Egitimyonetimi.org satışa sunulmuştur. İletişime geçmek için tıklayınız

Eğitimde İnsan Kaynakları Yönetimi

EKYS Sınavı • 4 sene önce

Eğitim yönetimi literatüründe personel yönetiminin insan kaynakları olarak da kullanıldığı görülmektedir. Ancak iki kavram arasında farklılık bulunmaktadır. Cumhuriyetin ilk yıllarında zati işleri daha sonra personel işleri olarak kullanılan kavram günümüzde insan kaynağı olarak kullanılmaktadır (Açıkalın, 1999). Personel yönetimi; personel seçimi, ücretlendirme, personelin yetiştirilmesi, yasal haklar ve sorumluluklar gibi süreçleri içerirken insan kaynağı; örgütteki insan kaynağını örgüt için bir araç olarak görmüş ve insanın varlığını örgütün varlığına dayandırmıştır (Karslı, 2004).

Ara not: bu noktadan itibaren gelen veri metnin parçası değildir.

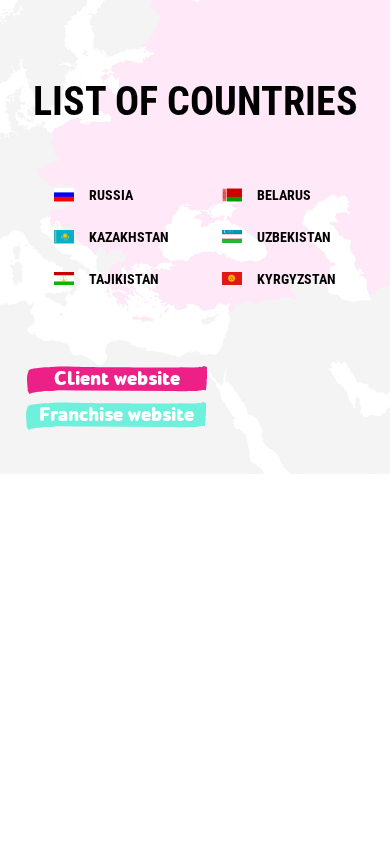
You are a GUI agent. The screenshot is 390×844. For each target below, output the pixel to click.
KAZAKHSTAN (127, 237)
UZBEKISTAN (292, 237)
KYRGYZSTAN (295, 279)
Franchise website (116, 415)
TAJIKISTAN (122, 279)
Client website (117, 379)
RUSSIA (109, 195)
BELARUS (282, 195)
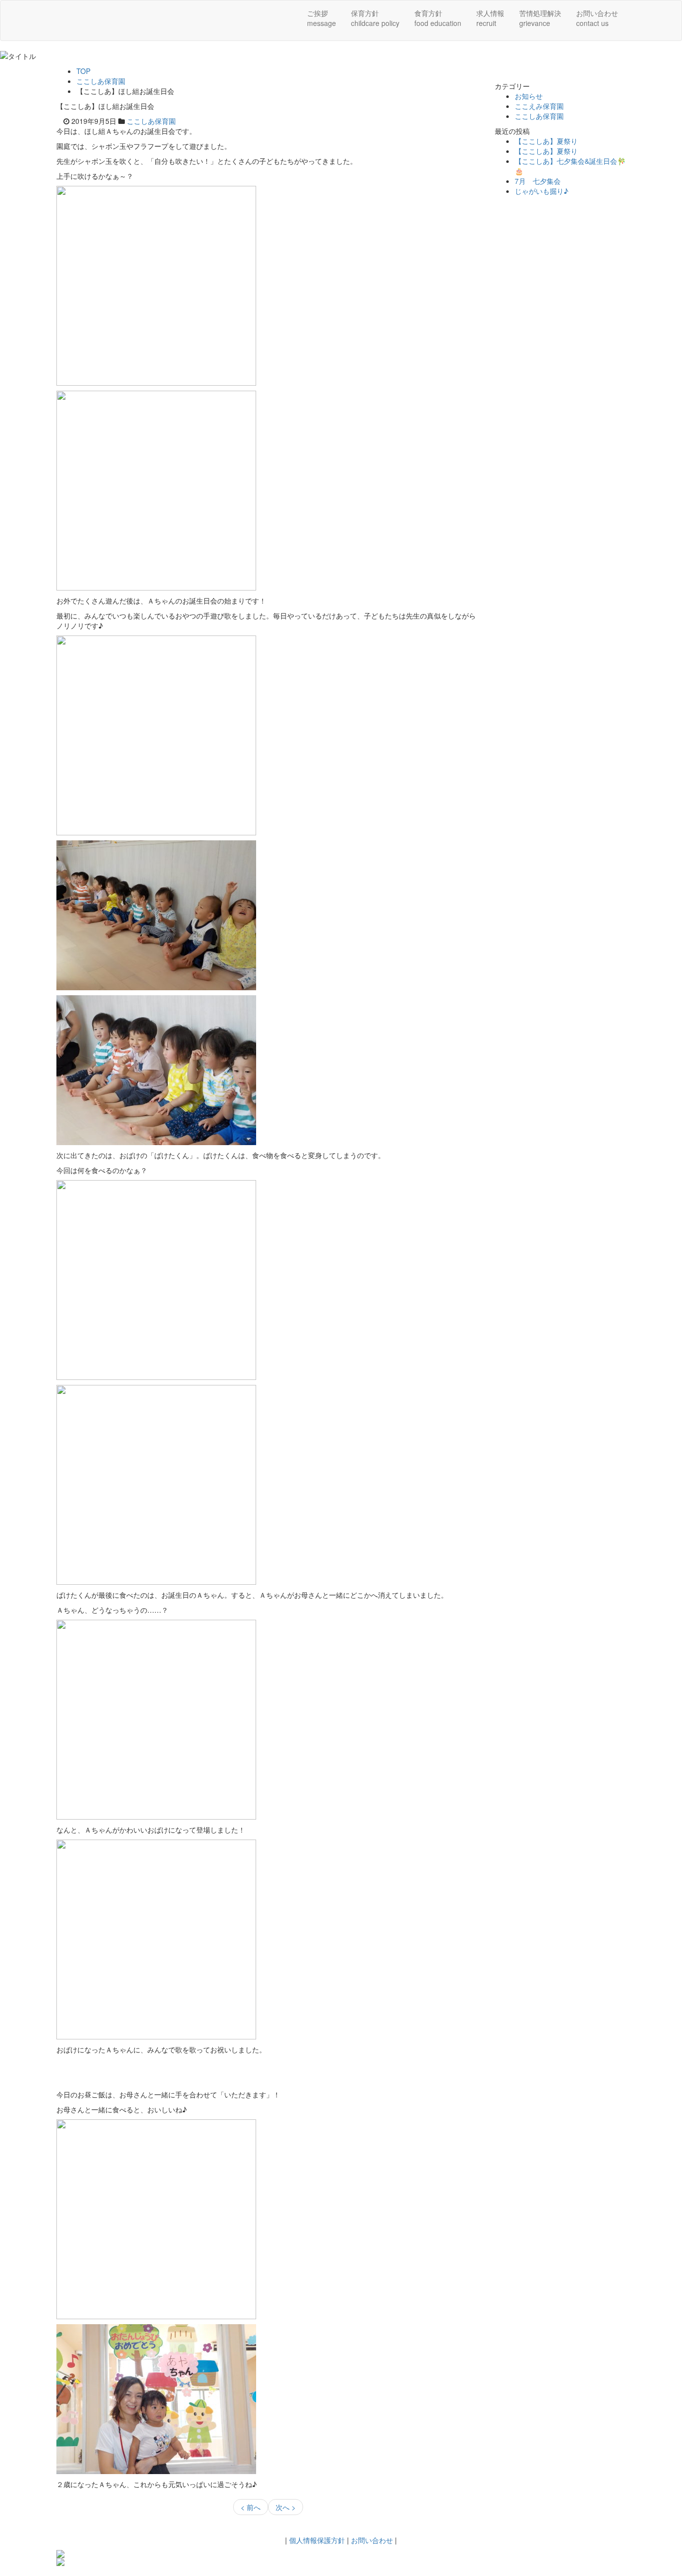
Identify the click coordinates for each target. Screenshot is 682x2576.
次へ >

İnsan kaynakları yönetimi ile performans yönetimi arasında farklılıklar bulunmaktadır. Bu farklar şunlardır. İnsan kaynakları yönetimi personel yönetiminin yeniden adlandırılmasıdır. İnsan kaynakları yönetimi, personel yönetimi ile endüstriyel işlerin birleşmesinden ortaya çıkan bir yaklaşımdır. İnsan kaynakları yönetimi bireysel iş ilişkilerinin gelişmesine katkıda bulunmuştur. Bu yaklaşımda yöneticinin görevi, çalışanların kontrolünden çok onların gelişim ve performanslarını destekler (Kağnıcıoğlu, 2001). Bu çalışmada performans yönetimi yerine insan kaynakları yönetimi ifadesi tercih edilmiştir.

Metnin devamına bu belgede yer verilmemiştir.